Duke’s Ajeigbe almost too real

It took Joseph Ajeigbe a little bit to warm up to the idea of being a running back on Duke’s scout team.

“When you first find out that you’re redshirting, you can be down a little bit,” said Ajeigbe, a freshman from Riverside, Calif. “But Coach (David Cutcliffe) and Coach (Re’Quan Boyette), the running backs coach, they talked to me and let me know that this year is a year for me to get better – to learn our offense as well as prepare the defense.

“That’s a really huge role because they’ve never really had someone on the scout team that can give them a realistic look.”

That is not the case this year, with Ajeigbe excelling as the fake Kevin Parks (Virginia’s running back) or the imitation brand Shadrach Thornton (N.C. State’s primary ball-carrier).

Depending on Duke’s opponent, Blue Devils defensive lineman Kenny Anunike said Ajeigbe will change the way he runs.

“When you see him out there, you’ll see some of the mannerisms that certain backs have,” Anunike said. “Maybe if a running back takes a certain kind of step before he cuts, or when the ball is snapped, he might do a false step backward – little things that we might pick up on that the actual back does, (Ajeigbe) does that in practice.”

While Anunike really noticed Ajeigbe’s talent for mimicry the week of the Memphis game – the Tigers averaged only 2.7 yards per carry in Duke’s 28-14 victory – Blue Devils linebacker Kelby Brownsaid he thinks Ajeigbe’s best week was when he pretended he was Parks.

Brown said the two have almost the exact same body type (Parks is 5-8, 205 pounds, Ajeigbe is 5-9, 215 pounds) and similar running style (in a word, Brown said both run “hard”). And Parks, who is third in the ACC in rushing yards, only gained 50 yards on the ground in Duke’s 35-22 win against the Cavaliers.

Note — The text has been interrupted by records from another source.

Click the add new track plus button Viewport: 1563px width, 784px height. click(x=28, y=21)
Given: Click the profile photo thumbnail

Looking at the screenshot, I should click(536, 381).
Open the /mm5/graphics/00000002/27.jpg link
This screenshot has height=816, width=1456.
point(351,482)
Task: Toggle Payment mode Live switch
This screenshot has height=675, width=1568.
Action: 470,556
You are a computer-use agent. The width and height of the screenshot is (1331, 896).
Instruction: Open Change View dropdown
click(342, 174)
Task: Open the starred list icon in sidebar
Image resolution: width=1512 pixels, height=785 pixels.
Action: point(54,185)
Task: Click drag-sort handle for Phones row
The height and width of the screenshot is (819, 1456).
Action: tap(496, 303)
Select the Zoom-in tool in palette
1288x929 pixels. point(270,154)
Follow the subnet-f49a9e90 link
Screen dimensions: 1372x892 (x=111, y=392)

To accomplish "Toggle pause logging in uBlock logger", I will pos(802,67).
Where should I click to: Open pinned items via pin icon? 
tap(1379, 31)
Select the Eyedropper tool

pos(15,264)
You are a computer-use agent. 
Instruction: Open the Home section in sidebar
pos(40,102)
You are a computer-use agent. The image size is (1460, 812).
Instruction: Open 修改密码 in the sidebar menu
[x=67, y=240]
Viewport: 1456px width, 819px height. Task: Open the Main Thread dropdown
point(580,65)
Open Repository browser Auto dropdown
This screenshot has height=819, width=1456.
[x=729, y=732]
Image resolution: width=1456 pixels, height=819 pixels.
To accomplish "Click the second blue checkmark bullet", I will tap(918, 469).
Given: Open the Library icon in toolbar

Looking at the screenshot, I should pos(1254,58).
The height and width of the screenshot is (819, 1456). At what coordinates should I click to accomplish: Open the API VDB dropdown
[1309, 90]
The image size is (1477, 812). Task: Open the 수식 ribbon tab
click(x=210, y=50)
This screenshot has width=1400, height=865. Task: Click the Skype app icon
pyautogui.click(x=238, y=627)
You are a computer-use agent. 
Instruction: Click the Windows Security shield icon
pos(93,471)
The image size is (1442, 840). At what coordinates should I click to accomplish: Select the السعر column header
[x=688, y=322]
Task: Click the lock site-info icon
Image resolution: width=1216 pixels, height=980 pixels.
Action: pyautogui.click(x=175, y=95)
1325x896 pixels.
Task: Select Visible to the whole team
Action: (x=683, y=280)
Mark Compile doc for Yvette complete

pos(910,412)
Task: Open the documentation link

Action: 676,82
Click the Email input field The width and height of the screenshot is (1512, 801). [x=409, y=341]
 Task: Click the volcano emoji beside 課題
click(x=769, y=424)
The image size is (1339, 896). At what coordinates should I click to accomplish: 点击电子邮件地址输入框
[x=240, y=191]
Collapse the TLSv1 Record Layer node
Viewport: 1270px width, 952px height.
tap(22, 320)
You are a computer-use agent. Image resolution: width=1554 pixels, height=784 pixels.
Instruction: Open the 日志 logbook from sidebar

Despite what it might look like to Duke’s defensive players, Ajeigbe said he tries not to spend too much time thinking about running styles when he’s on the practice field. While he studies plenty of film to get an idea of the opponent’s offense and their running back’s tendencies, he said he tries to rely on instinct.

At the end of each week, Ajeigbe is in a unique position to judge both how the defense did and what the opposing running back might have done differently.

Sometimes that advice might be simple – run more like Ajeigbe.

“There’s been a couple of times when I saw the running back and I felt like I did a little bit better in practice against our defense,” Ajeigbe said. “That’s part of the thing – me doing well in practice prepares our defense for the game.”